今週のコラム第61号「糖尿病内科における初期研修医の労働環境整備」(2022年6月7日号)

いきいき働く医療機関サポートWeb(通称「いきサポ」)で紹介されている取組事例をご紹介します。今回は、「糖尿病内科における初期研修医の労働環境整備【順天堂大学医学部附属静岡病院、静岡県、急性期機能】」です。

 

取組のきっかけ、背景、取組前の問題点

 糖尿病内科では2018年度以前、ローテートする研修医は少なく、指導医も超過勤務をしていたため、当直明けでも帰りづらい雰囲気があり、当直明けの研修医は昼か夕方まで院内に残っていることが多かった。

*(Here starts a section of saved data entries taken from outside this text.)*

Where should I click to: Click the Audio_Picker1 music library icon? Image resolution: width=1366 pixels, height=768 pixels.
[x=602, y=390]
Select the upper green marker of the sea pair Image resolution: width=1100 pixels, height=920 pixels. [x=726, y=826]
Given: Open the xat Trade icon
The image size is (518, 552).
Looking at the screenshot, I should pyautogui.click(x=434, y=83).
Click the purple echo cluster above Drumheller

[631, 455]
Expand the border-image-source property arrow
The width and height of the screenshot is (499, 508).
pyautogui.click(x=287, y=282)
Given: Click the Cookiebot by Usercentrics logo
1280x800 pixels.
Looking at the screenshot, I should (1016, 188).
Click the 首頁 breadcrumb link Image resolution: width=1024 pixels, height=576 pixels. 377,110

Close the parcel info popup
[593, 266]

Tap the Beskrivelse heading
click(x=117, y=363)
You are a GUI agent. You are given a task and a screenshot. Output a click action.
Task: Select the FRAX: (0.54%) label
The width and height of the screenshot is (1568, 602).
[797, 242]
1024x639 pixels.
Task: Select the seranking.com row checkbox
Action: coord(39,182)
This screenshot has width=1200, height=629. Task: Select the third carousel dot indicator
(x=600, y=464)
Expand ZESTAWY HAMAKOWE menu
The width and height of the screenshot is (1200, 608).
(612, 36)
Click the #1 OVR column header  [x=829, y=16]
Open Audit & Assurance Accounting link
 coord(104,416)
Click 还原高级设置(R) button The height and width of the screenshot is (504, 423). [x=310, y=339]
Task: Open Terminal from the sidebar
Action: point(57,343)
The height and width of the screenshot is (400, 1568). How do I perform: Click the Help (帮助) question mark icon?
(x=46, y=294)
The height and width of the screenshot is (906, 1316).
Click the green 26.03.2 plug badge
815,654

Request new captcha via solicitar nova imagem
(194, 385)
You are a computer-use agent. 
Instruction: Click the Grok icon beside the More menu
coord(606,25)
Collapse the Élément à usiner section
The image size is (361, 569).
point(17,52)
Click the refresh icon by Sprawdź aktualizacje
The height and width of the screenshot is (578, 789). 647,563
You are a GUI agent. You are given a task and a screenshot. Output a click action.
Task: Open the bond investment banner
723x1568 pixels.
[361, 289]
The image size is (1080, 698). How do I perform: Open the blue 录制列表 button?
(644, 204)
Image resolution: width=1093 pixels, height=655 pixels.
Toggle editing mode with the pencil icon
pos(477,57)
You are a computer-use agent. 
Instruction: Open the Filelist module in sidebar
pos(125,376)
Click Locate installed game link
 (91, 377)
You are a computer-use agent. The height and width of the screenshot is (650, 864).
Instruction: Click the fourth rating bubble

 研修医が多くいた方が業務の負担が軽くなることは分かってたのでどうしたら研修医がたくさん集まってくれるか考えるようになった。

 ただし、単に研修医を人手として扱うのではなく、裁量権を与え、モチベーションを持たせ、研修成果を上げてもらう事を目的に取組を開始した。

 

取組対象

  • 取組対象
    医師
  • 取組の中心部署・人物
    糖尿病内分泌内科
  • 取組詳細
    【研修医の勤務環境を改善】
    当直明けの研修医は朝9時までに帰宅するよう促した。それ以降の業務は他の医師で分担した。通常勤務内である8時半〜17時に仕事を終わるよう仕事内容を分担し調整した。当直明けに仕事をしないよう、仕事量の調整に裁量権をもたせた。
    【研修医にて併診患者の治療プランを立案】
    研修医は採血や挿管等の技能面についての経験は豊富であった。しかしながら研修医自身で意思決定する機会が少なく、治療方針を立案し実施する能力は十分ではなかった。そこで、術前血糖コントロールの依頼に対して、治療プランを研修医が立案し、指導医によってダブルチェックを行うことで、主体的に治療に関われるようになった。その過程で適切なインスリンの使用方法、紹介状の作成、他科へのコンサルトの仕方などを習得することができるようになった。
    【月に一度の食事会を実施】
    月に一度、指導医との食事会を行い、糖尿病内科の研修プログラムの良かった所、悪かった所、感情面、翌日以降の改善策などを聴取し、その意見をもとに研修の見直しを行った。

 

実施後の成果

・研修医の労働環境を整備したことにより、当科ローテを希望する研修医の数が増加し、その

 数は過去最大となった(年間29人)。

・時間内に仕事を終わらせるために研修医自身で仕事を調整することにより、自己効力感が増

 した。また、研修医同士が作業分担するようになった。

・併診患者を研修医が受け持ってくれることで指導医の負担が軽減した。

・病棟業務、負荷試験などの実技も研修医が主体的に行うことにより、指導医の業務量が軽減

 した。

・糖尿病内科の収益,紹介患者数は増加傾向にあり、過去最大となった。

・併診患者の治療プランを立案する中でわからないことがたくさん出てくるため、勉強、上級

 医へアドバイスを求める回数が増えた。

・紹介状を書いたことがない研修医が大半であり良い練習の場となった。

・インスリンの使い方、コンサルトのタイミングの仕方を学ぶため、他科研修時も適切なマネ

 ジメントができるようになった。

・月の初めにレクチャーをしてほしいという意見があり、月初めに業務内容、糖尿病の一般的

 知識のレクチャーを行うようになった。

 

これまでの取組成果に対する院内の声・反応

 研修医からは「自分たちで仕事の量をコントロールできるので、自己効力感(self-efficacy)が増して、結構楽しかった。楽しかったし、休めるのも休めたし、また来年も回りたい。」という意見が聞かれた。

 また、糖尿病内科に見学希望する人が増え、毎年のように入局者が出るようになったこと、そして収益も向上したことより経営陣からの評判も良い。

 

今後の課題等について

 研修医だけでなく、3~8年目の医師が当直した後、すぐに退勤出来る仕組みを計画している。

 日中の業務に関係なく、当直のシフトを割り振られている現状があるため、改善したいと考えている。